||Whispering Angel Books
It offers readers a taste of living through humor, travel, childhood, major moves, sickness, death, and family.
Whispering Angel Books
Whispering Angel Books
“The petty cash had babies again,” I said to the other bookkeepers. My monthly accounting overage had become an in-house office joke. I was glad not to be short, but it bothered me to be over. Had I cheated someone making change?
A few days later I was struck by a headline in the Miami Herald: HATE CRIMES INCREASE. Earlier articles reported an increase in crime. Now it had become “hate” crime. Crime was having babies, too.
Some time after, I watched a panel on CNN discuss the upsurge of killings by youth. Not gang related strangers, but people they knew or were acquainted with from school. The panelists came up with several reasons: availability of guns, lack of parental discipline, TV news coverage, TV shows and games, childhood abuse. Their analysis seemed plausible, yet someone pointed out that many children with the same influences were not affected negatively. I began to wonder – was hate involved here, too?
Does the cause lie deeper than guns or television? Perhaps there is a seed lying dormant within us that, penetrated by some real or imagined hurt, is fertilized by anger. We let it grow, mulling the offense over and over in our minds until it is attached. Cells divide and multiply into a fetus of hate. We feed and nurture it with prenatal care – telling ourselves that what Dick, or Jane, or Jamie did is unforgivable. Next we add some vitamins – comments that increase our hate. “I could kill that guy.” “That dirty so and so deserves to die.” “String him up.” The organism grows inside and misshapes us. Our voice takes on a mean tone. Our face a snarling look. Our appetite increases. We need more gory details to feed our growing monster.
Too late for an abortion, we end up giving birth to hate in lethal/subtle acts of revenge. The recipient is penetrated. The cycle is renewed. Another babe of hate is born. Wouldn’t it be great if we could take a pill to prevent its inception? How can we curb this population explosion?
I remember my own youth. Going to Sunday school. Hearing the words, “Love others as yourself. Love your enemies. Forgive. Forgive as God forgives.” I remember learning what that means – watching my parents kiss and make up when Dad stayed out too late playing poker with the boys. Or when he danced too close with that woman – Flossy.
How wonderful to be free from that burden in our belly. As any mother knows, labor pains hurt. It’s hard to forgive. Yet if we fail to forgive we find ourselves full and ripe with hate. Ready to deliver.
Stir-Fried Memories – Review by Jan Steckel, a published author and retired pediatrician
Cherise Wyneken's Stir-Fried Memories offers meals with a moral, nourishment for the spirit. Wyneken writes about food the way I've been told I write about sex: brilliantly, with lots of color, flavor, fragrance, and delight.

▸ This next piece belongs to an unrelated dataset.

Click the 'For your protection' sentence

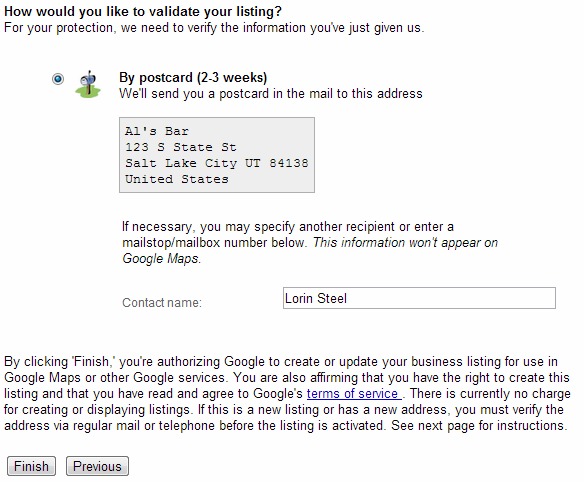tap(214, 28)
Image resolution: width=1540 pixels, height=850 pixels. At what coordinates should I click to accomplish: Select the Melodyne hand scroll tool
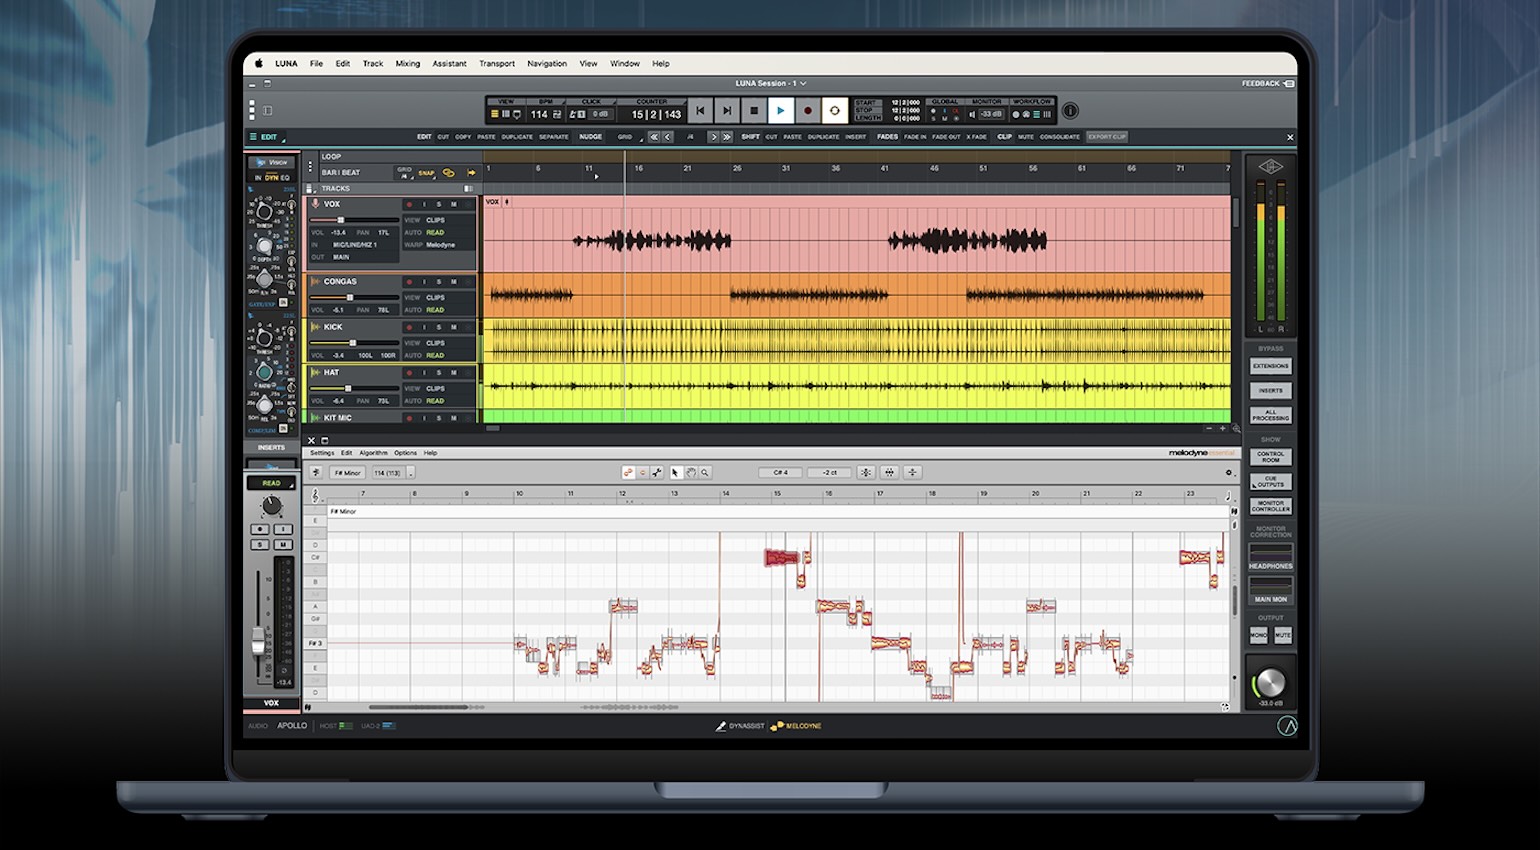[x=690, y=473]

The list of acknowledgments for this book of prose memoir is impressive, with pieces appearing previously in 31 different publications. Early in the narrative, Wyneken, who is quite attractive in person (see cover image of book), writes that as a girl she thought of herself as plain. Her humility and kindness suffuse the collection, which she presents to us with mild interpretations meant to gently guide or suggest good behavior and personal philosophy.

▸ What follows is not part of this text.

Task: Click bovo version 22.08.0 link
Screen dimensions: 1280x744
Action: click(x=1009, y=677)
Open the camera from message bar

In her piece "Stir-Fried Genes," she writes of her father not believing man would ever reach the moon, reminding me of my ancient landlady in the Dominican Republic in the 1980s, who believed the moonshot and moonwalk had been faked for television. This man, firmly rooted in the last century and perhaps even the one before that, progressed so far that he ended up proud of a family full of members of different ethnic groups. Her father's life becomes a lesson in the value of diversity and progress.
Wyneken varies her narrative technique in interesting ways. In "Dear Doctor," she writes in the voice of her mother, Lydia, writing a letter to her doctor. In a piece about hurricane Floyd, she shares some of the secrets of living to a ripe old age: gratitude and optimism. "Like the hot water with bodies and clothes -- giving thanks opens the pores of our perspective and gets rid of the dirt." Like the poet that she is, she uses metaphor to teach us. "Making Babies," a short two-page piece, is about forgiveness. "The Fellowship of Women" celebrates female community, including a very practical piece of advice about not expecting husbands to listen to female chit-chat in the same way other women do.
In the last piece in the book, Wyneken uses her characteristic modest, self-deprecatory humor about her lack of athletic ability to lead into her career as a poet. The entire book is a delight to read, funny, fun and exemplary. This is memoir with meaning and a mission: to make our lives better by making ourselves better in small ways. Even the publisher, Whispering Angel Books, "donates a portion of its book sales to charities promoting physical, emotional and spiritual healing." Stir-Fried Memories is a set of stories that quietly promote that healing in the most enjoyable manner.